Set in the era of virgin brides (and virgin grooms, for that matter), Ian McEwan carves out the most intimate slice of life with the skill of a renowned brain surgeon as he retracts a tragic picture of cultural expectations, sexual repression and naiveté. This very short book is so vivid in the detail of the young couple's disastrous honeymoon, the reader will likely squirm with shame of their literary voyeurism. I ached for the characters.

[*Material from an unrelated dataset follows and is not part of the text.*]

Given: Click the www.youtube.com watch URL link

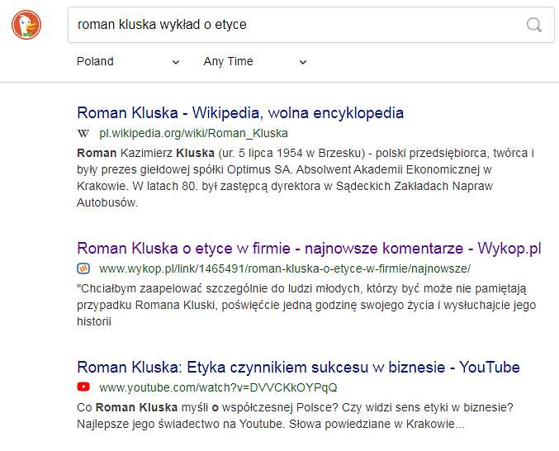Looking at the screenshot, I should tap(218, 387).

This book also appears on Great (Mostly) Novels on Sex and Love

 

Navigation Rules

by The U.S. Coast Guard

Not exactly a page-turner (I have used it to cure insomnia) but it is a necessity for any serious boater. The NAV RULES (or COLREGS, as it is commonly known) serves as the rule-of-maritime-law for keeping boats from bumping in both international and inland waters. This little book is so important it is required by the US Coast Guard to be aboard all boats over 39.6 feet long while underway.

 

Sailor Song

by Ken Kesey

Sailor Song is not as highly praised as Ken Kesey's One Flew over the Cuckoo's Nest. When it was published in 1993, New York Times Book Review critic Donald E. Westlake wrote, "Sailor Song does not make one single particle of sense." I can understand the criticism, but attribute it not to Kesey's writing but on Westlake's total lack of imagination. Sailor Song is not written about a world in which we happily live, but is set in a hair-raising over-warmed future. Although I cannot outright declare I "enjoyed" the book, Kesey's portrayal of what lies ahead, with images of fishing nets hauled with a bounty of only slimy parasitic lamprey, haunts me even 16 years after I read the dark tale of our environmental ruin. Called a "tail dragger" in a 1999 review still featured on Amazon, I would agree it is indeed a bummer, only because it is so close to what we can now imagine as our dim fate. Kesey's Sailor Song illustrates the old maxim so well: Mother Nature is a bitch.

 

The American Practical Navigator

by Nathaniel Bowditch

Nathaniel Bowditch (1773-1838) was an early American mathematician who is often credited as the founder of modern ocean navigation. He wrote the first edition of the book published in 1802, and it is still considered a basic for any marine library at sea or ashore. Need I say more?

 

The Perfect Storm

by Sebastian Junger

The Perfect Storm caused such a stir the title has become widely used to describe a confluence of ill luck. The tale of a fishing boat lost at sea captures the harrowing last hours of the six fishermen aboard the Andrea Gail and brought the dangers of earning a living from the sea to the minds of us ashore. Written in the style of a docudrama, Junger fills in the gaps of what is know with the skill of an on-the-scene reporter in a tale that will leave the reader thankful for the solid ground beneath them.